*Vivienne*
The SUV hit us from the side.
Not hard enough to kill. Hard enough to send the bike skidding. Metal screamed against asphalt. Lucien’s body jerked under my arms. The world tilted, then went sideways.
We hit the ground.
Pain. Instant, bright. My helmet cracked the pavement. The gun flew out of my hand, clattering somewhere I couldn’t see. I tasted blood.
Lucien was up first. Bleeding arm, road rash down his side, and he still moved like he owned the street. He had his gun out before I finished sucking in air.

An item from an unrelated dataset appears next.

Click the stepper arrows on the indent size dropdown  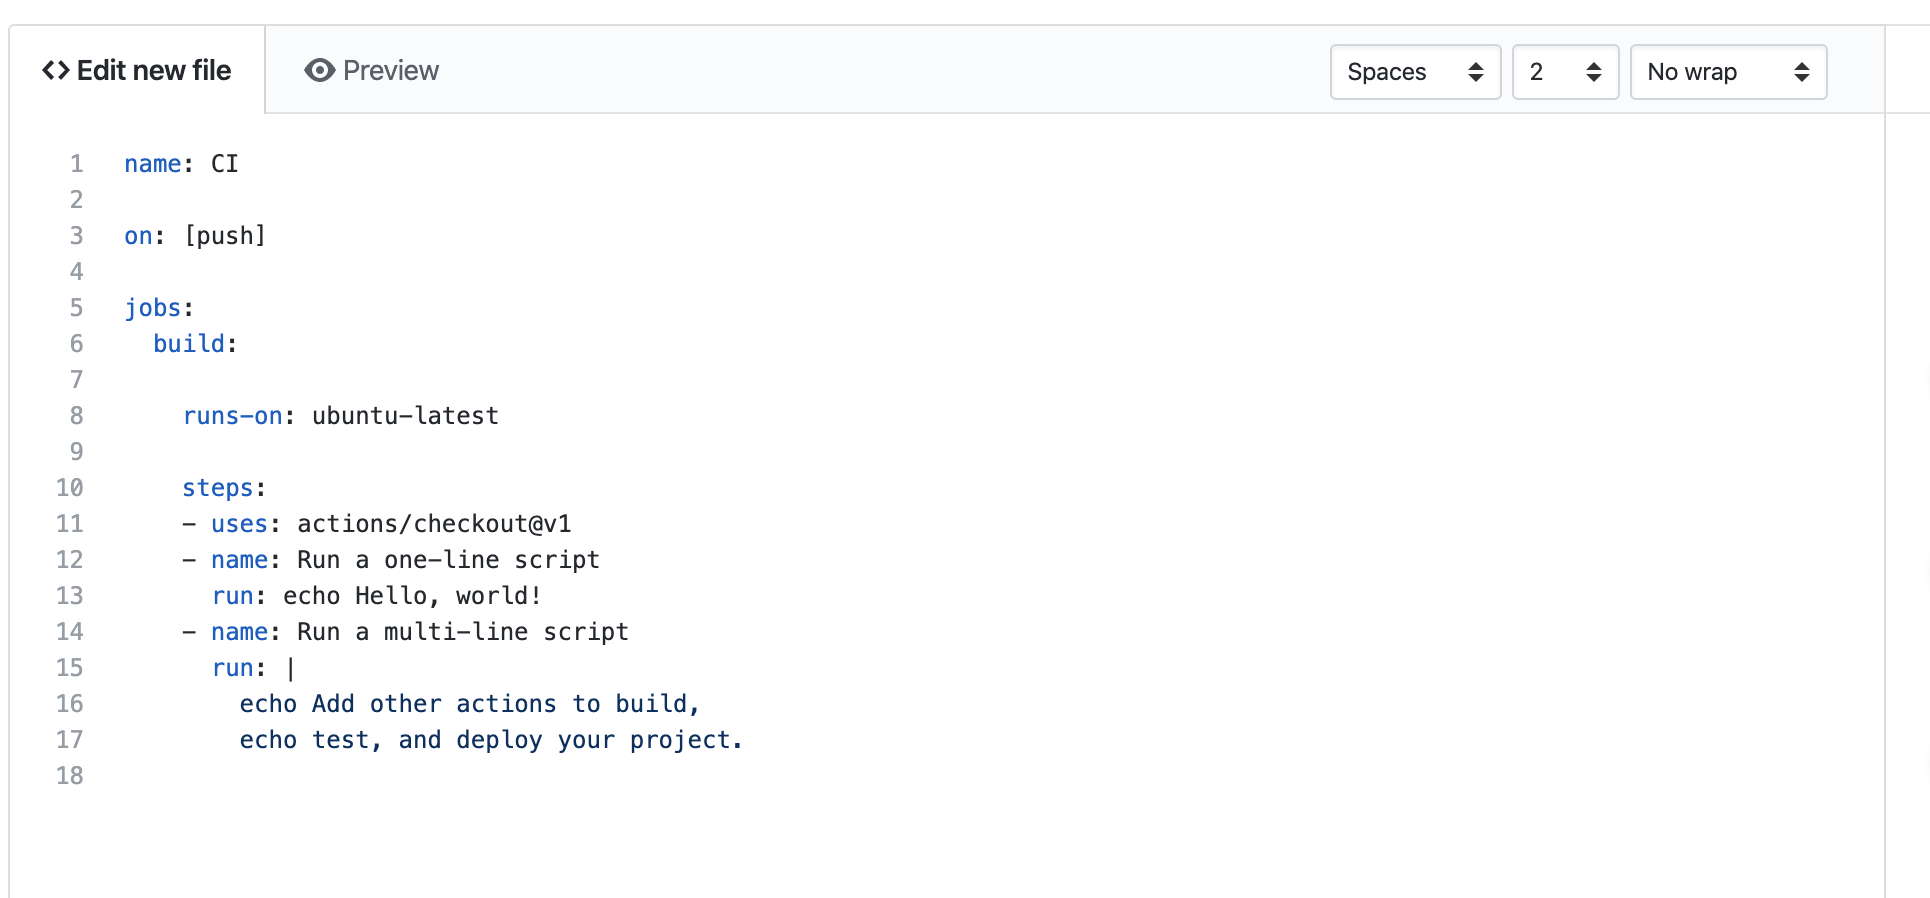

The SUV doors opened. Two men. Automatic weapons.
No time to think.
I rolled, grabbed for my gun. It was gone. Under the bike, or kicked away. Useless.
Lucien fired. One of the men dropped. The other ducked behind the door, spraying bullets. Glass exploded from a storefront. Someone screamed.
Lucien grabbed my collar and hauled me up. “Run.”
We ran.
Bare feet on hot pavement. His blood on my arm. Sirens already starting somewhere distant — Mexico City PD, but they wouldn’t get here fast enough to matter. Not in this neighborhood.
He yanked me into an alley. Dumpsters, graffiti, the stink of piss and old food. He pressed me against the brick, his body caging mine, gun up, listening.
His chest was heaving. Mine was too. We were both bleeding.
“You saved me,” he said. Not grateful. Accusing. “Back there. In the room. On the bike. Why?”
“I don’t know,” I said. And I hated that it was true.
Footsteps. Running. Getting closer.
Lucien checked his clip. Two rounds left. He looked at me, then down at my hands. Empty.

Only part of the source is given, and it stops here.